(Saved data entries)
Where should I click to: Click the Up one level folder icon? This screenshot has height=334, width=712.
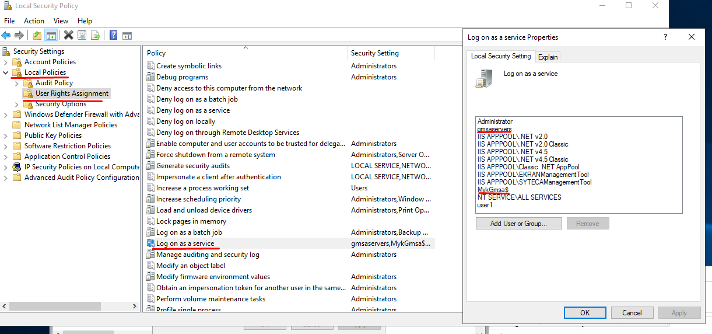(38, 35)
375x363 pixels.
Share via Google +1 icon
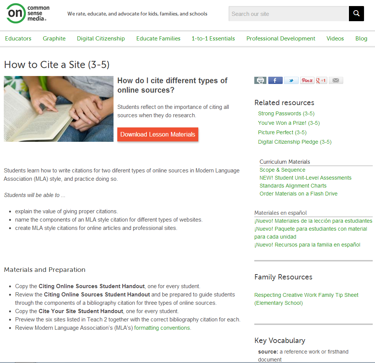point(321,81)
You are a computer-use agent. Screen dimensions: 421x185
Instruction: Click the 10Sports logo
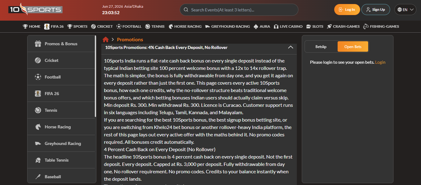point(36,9)
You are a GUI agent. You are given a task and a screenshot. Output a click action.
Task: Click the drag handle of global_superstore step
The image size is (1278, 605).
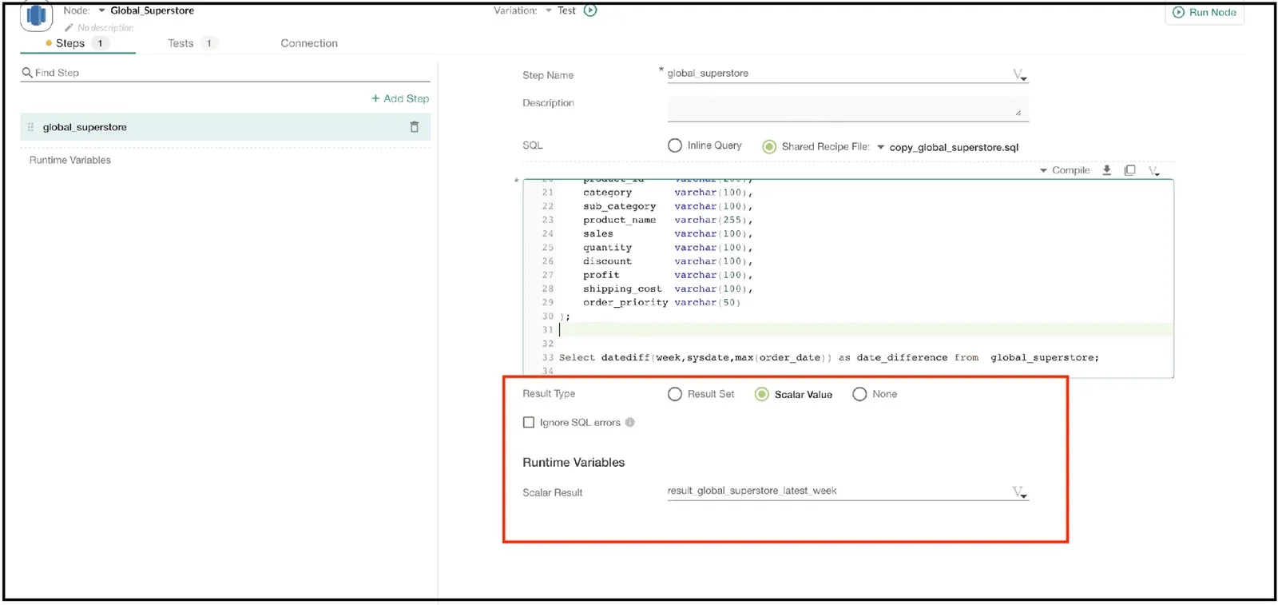click(x=30, y=127)
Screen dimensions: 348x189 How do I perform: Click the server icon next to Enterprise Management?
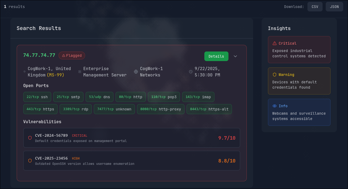pos(80,72)
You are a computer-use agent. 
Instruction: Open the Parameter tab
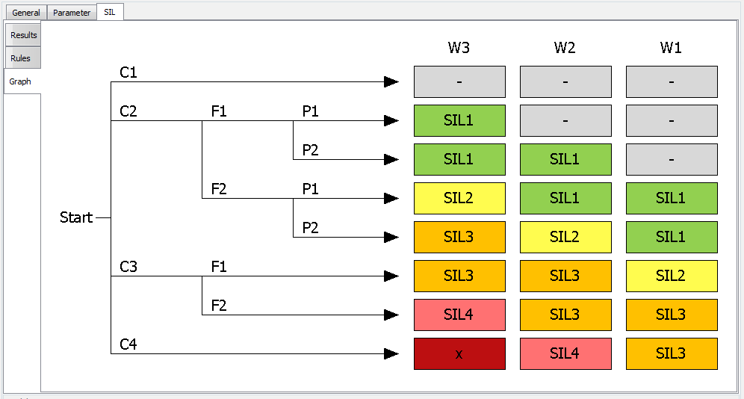[x=72, y=13]
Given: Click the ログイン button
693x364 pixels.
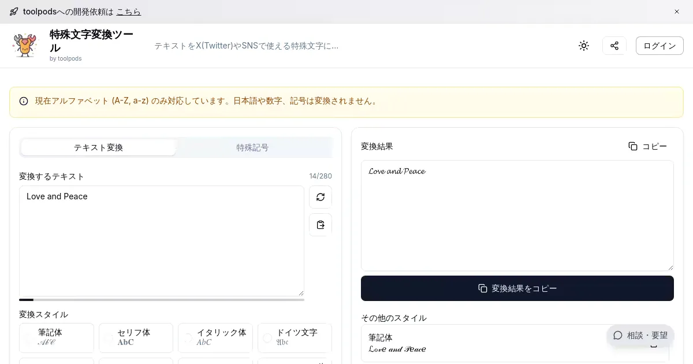Looking at the screenshot, I should coord(659,46).
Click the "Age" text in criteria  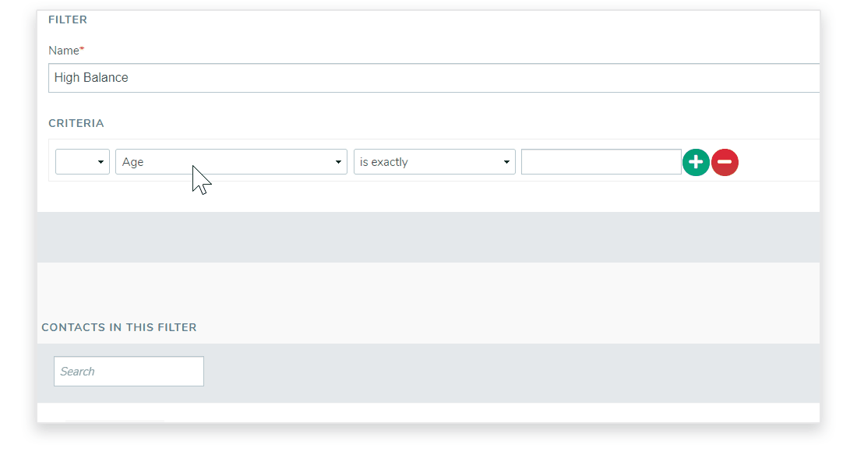(132, 162)
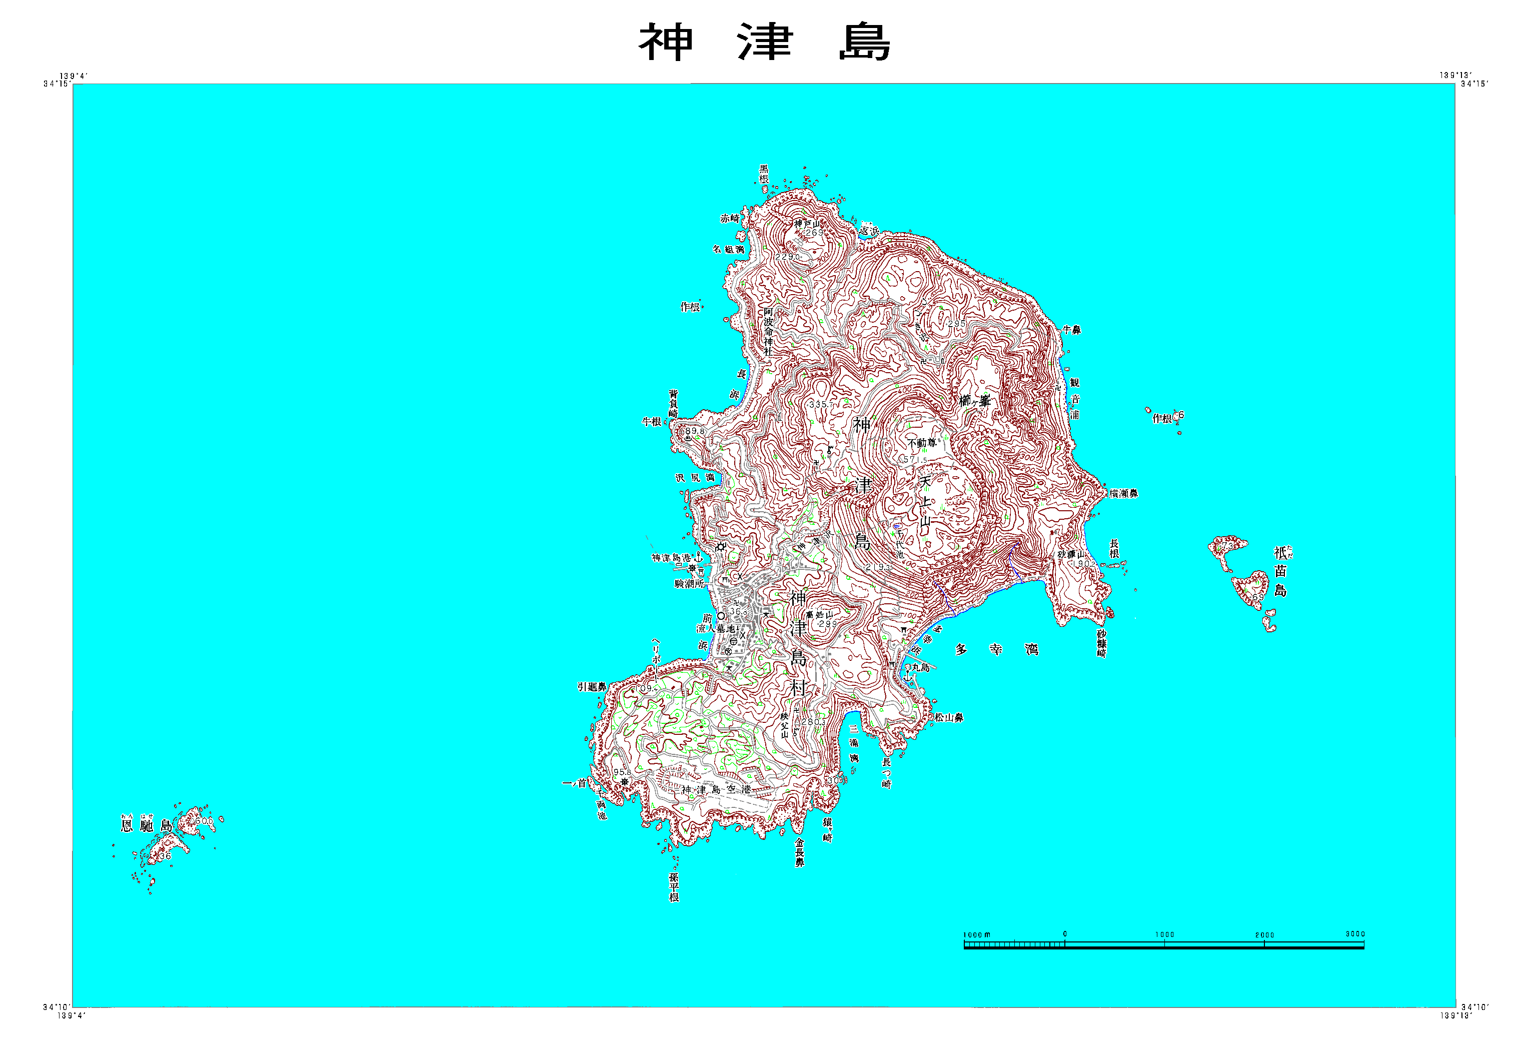
Task: Click the 恩馳島 island label
Action: point(146,825)
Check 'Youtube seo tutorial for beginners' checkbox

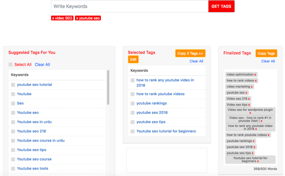tap(133, 131)
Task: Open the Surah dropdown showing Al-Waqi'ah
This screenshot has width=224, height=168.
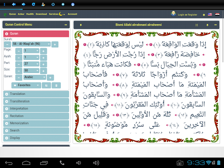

**BRIEF**
Render the items, from the start up to and including the line with "point(36,9)", as a Markdown table with a Row column numbering each line and a Line column holding its text, leaving out blank lines. Leave the pictures out of your answer.

**ANSWER TO THIS PROBLEM**
| Row | Line |
|---|---|
| 1 | Where should I click to: Click the Up one level folder icon? This screenshot has height=334, width=712. |
| 2 | (38, 35) |
| 3 | 375x363 pixels. |
| 4 | Share via Google +1 icon |
| 5 | point(321,81) |
| 6 | You are a computer-use agent. Screen dimensions: 421x185 |
| 7 | Instruction: Click the 10Sports logo |
| 8 | point(36,9) |